Note: The opinion of the author expressed in the article does not represent any official opinion or position of Medical Data Vision regarding the 2022 Reform of the Medical Fees. The series of article is designed to provide insight and matter to discuss the healthcare environment among various stakeholders. Thanks for your understanding.
2006 is the year marking the pivotal change introducing the “Comprehensive Community Care System” as the central part of the 5th Revision of the Medical Care Act promulgated in June 2006 and enforced from April 2007. The Government set a clear objective by 2025 to create a system that would comprehend housing, medical care, long-term care, prevention, and life support in an integrated manner that laid the foundation of the current medical flow. The key concern was to prepare the country’s infrastructures to cope with the baby-boomers’ generation reaching 75 years old by 2025. 16 years have passed since then and we can measure in our daily life that community medicine has become a reality with new concepts such as “family doctors” or “assigned pharmacies”. As the target date approaches, it is time to measure the progress and the gap and reflect on the incoming changes to expect.
The Government made the transition very clear in the report of the National Conference on Social Security System Reform in August 2013. The goal is to move from “Hospital-driven medical care focusing on life-saving or life prolongation, healing and rehabilitation” to a new medical care concept centered upon “the area, the home where citizens are accustomed to live”. The Ministry of Health, Labor and Welfare’s (MHLW) intention to shift to “community-based” medical care is progressively making roots but it is hard to evaluate how robust the implementation is going. Some recent publications about the changes in the number of hospital beds and the resource allocation between each medical function at the hospital are very valuable hints at the way MHLW is thinking about the future.

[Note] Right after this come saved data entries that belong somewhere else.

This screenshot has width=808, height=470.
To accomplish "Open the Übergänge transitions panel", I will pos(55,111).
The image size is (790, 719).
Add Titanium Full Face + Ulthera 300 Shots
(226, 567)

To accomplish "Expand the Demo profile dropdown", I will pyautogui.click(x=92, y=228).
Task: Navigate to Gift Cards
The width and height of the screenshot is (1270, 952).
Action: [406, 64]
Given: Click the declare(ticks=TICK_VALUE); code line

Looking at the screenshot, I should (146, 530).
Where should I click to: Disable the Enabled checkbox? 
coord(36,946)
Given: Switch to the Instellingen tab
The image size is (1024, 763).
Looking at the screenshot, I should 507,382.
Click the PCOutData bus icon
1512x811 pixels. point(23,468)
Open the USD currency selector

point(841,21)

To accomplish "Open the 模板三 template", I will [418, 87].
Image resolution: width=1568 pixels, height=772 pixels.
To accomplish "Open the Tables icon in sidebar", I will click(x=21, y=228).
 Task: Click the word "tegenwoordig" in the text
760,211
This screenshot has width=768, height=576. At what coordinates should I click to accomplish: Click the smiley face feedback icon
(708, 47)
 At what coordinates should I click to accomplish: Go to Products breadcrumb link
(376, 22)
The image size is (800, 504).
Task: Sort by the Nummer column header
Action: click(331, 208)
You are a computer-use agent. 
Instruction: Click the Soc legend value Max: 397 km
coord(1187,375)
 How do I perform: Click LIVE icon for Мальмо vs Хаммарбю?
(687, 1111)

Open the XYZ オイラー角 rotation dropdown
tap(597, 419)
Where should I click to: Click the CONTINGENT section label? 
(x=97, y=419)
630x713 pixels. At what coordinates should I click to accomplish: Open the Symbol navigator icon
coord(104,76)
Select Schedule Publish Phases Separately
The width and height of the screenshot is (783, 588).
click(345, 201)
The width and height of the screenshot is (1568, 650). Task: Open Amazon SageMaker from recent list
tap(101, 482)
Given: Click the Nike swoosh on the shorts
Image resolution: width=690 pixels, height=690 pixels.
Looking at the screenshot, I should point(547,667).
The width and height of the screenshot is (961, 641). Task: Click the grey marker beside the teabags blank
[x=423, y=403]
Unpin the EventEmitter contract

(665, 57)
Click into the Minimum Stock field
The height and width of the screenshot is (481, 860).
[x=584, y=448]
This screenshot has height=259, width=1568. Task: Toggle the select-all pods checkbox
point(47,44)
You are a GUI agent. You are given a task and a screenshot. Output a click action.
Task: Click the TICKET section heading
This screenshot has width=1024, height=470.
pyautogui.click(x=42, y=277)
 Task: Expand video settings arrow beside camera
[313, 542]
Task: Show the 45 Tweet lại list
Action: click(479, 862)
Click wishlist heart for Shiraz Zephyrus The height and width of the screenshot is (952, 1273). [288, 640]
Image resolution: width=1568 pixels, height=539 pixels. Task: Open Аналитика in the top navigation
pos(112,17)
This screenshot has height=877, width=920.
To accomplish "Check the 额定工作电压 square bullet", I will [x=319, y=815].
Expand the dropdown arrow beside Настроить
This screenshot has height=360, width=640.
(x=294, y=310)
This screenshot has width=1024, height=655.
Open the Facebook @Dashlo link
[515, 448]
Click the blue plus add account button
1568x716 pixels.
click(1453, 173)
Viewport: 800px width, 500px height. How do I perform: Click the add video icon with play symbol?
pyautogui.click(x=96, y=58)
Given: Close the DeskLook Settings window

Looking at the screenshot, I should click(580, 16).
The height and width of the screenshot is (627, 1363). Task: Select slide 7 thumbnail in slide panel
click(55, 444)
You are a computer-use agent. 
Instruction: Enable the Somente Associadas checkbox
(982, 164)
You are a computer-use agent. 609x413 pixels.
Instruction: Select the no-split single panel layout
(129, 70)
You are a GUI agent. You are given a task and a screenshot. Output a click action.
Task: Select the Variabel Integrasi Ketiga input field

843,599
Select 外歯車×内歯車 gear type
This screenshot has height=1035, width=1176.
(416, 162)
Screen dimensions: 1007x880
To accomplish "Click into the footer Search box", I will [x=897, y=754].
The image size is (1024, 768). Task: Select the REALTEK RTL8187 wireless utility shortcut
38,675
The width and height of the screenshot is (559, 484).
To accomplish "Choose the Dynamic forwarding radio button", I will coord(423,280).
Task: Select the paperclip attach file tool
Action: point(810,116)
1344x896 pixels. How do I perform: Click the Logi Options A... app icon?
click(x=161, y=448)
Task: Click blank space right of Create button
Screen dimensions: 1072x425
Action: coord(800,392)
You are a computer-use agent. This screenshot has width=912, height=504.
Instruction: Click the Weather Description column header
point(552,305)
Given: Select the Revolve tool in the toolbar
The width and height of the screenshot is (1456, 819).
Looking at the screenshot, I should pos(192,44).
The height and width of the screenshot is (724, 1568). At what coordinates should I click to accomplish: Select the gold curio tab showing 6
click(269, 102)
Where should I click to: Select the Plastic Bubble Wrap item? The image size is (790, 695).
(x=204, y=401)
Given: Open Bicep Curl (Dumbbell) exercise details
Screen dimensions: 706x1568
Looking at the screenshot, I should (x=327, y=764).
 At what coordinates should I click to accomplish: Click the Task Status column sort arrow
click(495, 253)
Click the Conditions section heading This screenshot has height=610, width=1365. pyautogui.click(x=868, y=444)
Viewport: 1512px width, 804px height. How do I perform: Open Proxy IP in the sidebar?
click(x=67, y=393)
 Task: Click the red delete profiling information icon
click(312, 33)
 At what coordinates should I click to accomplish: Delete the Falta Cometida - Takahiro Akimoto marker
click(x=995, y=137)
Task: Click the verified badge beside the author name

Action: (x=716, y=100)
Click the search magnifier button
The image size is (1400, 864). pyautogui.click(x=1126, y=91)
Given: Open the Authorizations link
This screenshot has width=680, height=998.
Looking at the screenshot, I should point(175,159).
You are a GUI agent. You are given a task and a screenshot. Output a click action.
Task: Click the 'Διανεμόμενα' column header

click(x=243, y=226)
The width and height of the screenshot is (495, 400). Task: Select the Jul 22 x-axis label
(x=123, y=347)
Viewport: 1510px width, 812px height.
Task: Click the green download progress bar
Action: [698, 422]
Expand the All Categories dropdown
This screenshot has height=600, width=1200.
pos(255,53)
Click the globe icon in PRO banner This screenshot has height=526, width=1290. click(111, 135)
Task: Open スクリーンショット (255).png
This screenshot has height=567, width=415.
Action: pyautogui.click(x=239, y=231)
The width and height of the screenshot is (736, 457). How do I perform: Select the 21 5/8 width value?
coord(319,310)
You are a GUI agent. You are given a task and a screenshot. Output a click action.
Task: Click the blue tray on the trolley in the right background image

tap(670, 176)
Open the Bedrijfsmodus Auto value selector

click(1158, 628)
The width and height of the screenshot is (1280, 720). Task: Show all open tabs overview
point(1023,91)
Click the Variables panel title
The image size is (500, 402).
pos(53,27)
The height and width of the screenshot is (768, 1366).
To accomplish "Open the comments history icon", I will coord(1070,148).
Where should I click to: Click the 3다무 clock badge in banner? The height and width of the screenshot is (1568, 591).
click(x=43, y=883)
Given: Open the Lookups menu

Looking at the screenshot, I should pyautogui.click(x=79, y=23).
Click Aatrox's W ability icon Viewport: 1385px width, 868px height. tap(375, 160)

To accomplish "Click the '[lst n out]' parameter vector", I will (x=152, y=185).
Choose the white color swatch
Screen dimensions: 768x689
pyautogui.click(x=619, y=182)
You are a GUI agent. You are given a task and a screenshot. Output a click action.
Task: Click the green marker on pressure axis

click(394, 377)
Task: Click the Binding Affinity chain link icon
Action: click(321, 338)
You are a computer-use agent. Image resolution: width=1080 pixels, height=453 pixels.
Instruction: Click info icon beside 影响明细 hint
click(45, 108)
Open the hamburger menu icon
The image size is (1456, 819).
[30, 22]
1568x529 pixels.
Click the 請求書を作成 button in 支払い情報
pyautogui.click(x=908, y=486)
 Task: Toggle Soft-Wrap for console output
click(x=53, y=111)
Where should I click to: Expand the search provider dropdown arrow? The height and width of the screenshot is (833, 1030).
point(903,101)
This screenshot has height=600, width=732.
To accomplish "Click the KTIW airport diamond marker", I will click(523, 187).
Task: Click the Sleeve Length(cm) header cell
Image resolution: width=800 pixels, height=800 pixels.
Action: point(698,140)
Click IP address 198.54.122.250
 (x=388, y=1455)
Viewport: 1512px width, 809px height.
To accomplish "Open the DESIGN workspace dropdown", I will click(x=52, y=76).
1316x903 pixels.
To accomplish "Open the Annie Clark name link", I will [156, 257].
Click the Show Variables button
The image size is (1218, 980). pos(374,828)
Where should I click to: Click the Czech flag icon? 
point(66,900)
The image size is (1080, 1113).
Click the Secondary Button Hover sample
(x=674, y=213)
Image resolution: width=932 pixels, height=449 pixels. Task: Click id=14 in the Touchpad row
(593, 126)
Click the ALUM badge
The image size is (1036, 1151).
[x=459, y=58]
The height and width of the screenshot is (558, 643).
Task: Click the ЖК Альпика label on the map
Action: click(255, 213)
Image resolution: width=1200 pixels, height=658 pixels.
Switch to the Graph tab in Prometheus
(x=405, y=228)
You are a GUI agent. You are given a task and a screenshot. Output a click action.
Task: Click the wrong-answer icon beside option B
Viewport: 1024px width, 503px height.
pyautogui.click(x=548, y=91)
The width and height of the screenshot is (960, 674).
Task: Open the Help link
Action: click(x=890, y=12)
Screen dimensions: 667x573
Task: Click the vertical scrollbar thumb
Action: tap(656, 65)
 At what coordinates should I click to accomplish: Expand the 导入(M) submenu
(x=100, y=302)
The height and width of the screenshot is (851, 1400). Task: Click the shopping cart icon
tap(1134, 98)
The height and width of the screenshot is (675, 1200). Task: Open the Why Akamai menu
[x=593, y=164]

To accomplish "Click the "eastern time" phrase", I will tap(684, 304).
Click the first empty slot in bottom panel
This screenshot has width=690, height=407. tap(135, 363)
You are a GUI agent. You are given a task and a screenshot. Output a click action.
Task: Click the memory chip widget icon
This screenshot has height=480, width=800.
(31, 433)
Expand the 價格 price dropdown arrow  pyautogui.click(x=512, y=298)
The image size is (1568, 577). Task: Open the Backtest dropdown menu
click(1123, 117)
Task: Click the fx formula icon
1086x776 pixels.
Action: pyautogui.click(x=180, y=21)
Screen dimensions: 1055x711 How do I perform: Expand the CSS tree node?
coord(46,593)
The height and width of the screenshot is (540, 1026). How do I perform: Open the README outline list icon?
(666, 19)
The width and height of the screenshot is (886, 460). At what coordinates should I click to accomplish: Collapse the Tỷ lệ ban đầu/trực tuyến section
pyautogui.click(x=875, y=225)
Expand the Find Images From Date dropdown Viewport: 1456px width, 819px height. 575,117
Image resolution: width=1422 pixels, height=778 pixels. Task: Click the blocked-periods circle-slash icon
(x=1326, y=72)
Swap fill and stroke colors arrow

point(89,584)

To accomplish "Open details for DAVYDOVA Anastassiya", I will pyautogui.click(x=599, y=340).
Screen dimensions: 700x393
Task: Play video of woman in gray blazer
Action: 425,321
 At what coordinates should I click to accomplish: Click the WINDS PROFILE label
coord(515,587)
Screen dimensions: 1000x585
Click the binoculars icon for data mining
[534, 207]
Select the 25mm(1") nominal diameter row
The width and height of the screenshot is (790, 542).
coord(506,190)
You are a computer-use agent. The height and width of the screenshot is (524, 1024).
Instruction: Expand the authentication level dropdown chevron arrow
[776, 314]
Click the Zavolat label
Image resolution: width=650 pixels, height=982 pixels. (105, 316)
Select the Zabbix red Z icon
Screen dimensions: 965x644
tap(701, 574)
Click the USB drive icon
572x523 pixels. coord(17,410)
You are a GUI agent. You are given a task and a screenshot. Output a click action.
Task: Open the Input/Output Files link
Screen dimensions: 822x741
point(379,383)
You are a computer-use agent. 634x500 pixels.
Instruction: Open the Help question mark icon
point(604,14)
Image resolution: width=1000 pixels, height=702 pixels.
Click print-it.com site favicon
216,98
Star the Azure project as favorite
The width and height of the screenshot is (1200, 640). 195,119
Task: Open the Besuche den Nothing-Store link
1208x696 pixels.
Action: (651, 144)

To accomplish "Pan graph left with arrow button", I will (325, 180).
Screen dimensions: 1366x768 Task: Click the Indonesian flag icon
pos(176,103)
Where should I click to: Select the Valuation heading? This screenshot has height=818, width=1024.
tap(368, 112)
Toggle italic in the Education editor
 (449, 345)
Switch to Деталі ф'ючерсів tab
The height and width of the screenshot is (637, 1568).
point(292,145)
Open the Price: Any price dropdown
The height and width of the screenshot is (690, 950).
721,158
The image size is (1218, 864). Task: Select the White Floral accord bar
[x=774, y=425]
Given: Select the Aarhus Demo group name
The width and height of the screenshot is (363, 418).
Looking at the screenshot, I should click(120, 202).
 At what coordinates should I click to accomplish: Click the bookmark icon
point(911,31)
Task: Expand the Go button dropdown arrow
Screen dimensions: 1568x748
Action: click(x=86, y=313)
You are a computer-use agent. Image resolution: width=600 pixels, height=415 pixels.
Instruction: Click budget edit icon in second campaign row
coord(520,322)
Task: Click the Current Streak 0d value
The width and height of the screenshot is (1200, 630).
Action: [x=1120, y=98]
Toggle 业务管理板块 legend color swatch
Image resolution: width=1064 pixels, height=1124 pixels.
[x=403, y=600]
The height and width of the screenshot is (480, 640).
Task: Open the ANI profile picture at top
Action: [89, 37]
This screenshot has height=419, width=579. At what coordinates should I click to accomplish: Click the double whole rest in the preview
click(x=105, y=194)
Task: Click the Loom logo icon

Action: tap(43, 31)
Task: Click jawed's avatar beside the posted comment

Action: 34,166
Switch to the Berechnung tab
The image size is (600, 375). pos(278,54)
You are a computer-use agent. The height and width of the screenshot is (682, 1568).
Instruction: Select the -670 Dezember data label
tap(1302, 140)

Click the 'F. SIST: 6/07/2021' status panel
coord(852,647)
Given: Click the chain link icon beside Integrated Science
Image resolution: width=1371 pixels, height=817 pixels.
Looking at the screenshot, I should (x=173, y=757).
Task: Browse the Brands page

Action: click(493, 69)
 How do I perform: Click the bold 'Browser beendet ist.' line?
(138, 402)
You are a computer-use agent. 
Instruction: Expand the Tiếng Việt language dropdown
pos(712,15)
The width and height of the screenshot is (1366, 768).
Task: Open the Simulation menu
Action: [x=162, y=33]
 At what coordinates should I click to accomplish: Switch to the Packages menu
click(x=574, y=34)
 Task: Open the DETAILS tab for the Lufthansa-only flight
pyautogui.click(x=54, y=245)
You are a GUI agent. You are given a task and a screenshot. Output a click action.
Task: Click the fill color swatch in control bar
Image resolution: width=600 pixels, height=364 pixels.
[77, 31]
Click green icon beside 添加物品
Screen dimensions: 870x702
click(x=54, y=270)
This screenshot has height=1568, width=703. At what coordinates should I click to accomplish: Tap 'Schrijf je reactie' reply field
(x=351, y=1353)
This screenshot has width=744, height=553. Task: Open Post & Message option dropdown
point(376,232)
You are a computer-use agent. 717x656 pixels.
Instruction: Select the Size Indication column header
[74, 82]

Working Group on the 5th Community Healthcare Initiative and Doctor Recruitment Plan “Regarding the implementation of the bed function report in 2022”
The Government has set the upper limit for overtime work as part of its “Working Style Reform” and the resolution is to expand the rules to medical doctors from April 1, 2024. Each medical institutions are likely to be monitored for taking serious measures of enforcement at this occasion. It is commonly referred to as the “2024 Problem” and ranks on top of hospital management priorities right now. This mechanism to limit the working hours of doctors within this Labor Law Reform has been fully embedded into the 5th Revision of the Medical Care Act of 2006. Back then, experts referred to “not too distant future” but it is now around the corner.
It may not seem obvious but in our understanding, the reorganization of hospital beds and the “reform of doctors’ working styles” are what exactly represents the “comprehensive community care system” and justify its implementation.
Among the acute care hospitals, doctors in all hospitals continue to treat day and night critically ill patients and are returning patients to their homes while being forced to meet the requirements for shorter length of stay. On the other hand, convalescent hospitals spend a lot of time caring for patients, up to when doctors and patients are well prepared to return home. If longer-term treatment is required, it is ideal that nurses and specialized staff stand at the receiving end more than doctors in the medical ward, to help patients get back their independence to be sent home. This reallocation of resources and expertise while realigning the goals and purpose of treatment already formed the core of the 2014 Medical Fees Reform.
However, the so-called “community comprehensive care ward” often settled in acute care hospitals, diverting the original sense that “community comprehensive care ward” could provide homecare and standard medical care differently. The 2022 Medical Fees Reform intended to address this deviation from the initial purpose set forth in 2014, by seriously tightening the requirements for each medical institution. Such fluctuations in the implementation and running of a new healthcare structure show how much MHLW is willing the reaffirm the direction of the regional medical care reform. We surely witness a shift from “hospital-driven” to “community-driven” healthcare.
Put into such a perspective, it appears that the “comprehensive community care system” attempts to move patients according to the treatment phase. This is probably the biggest “task share” challenge faced by medical institutions for the time being.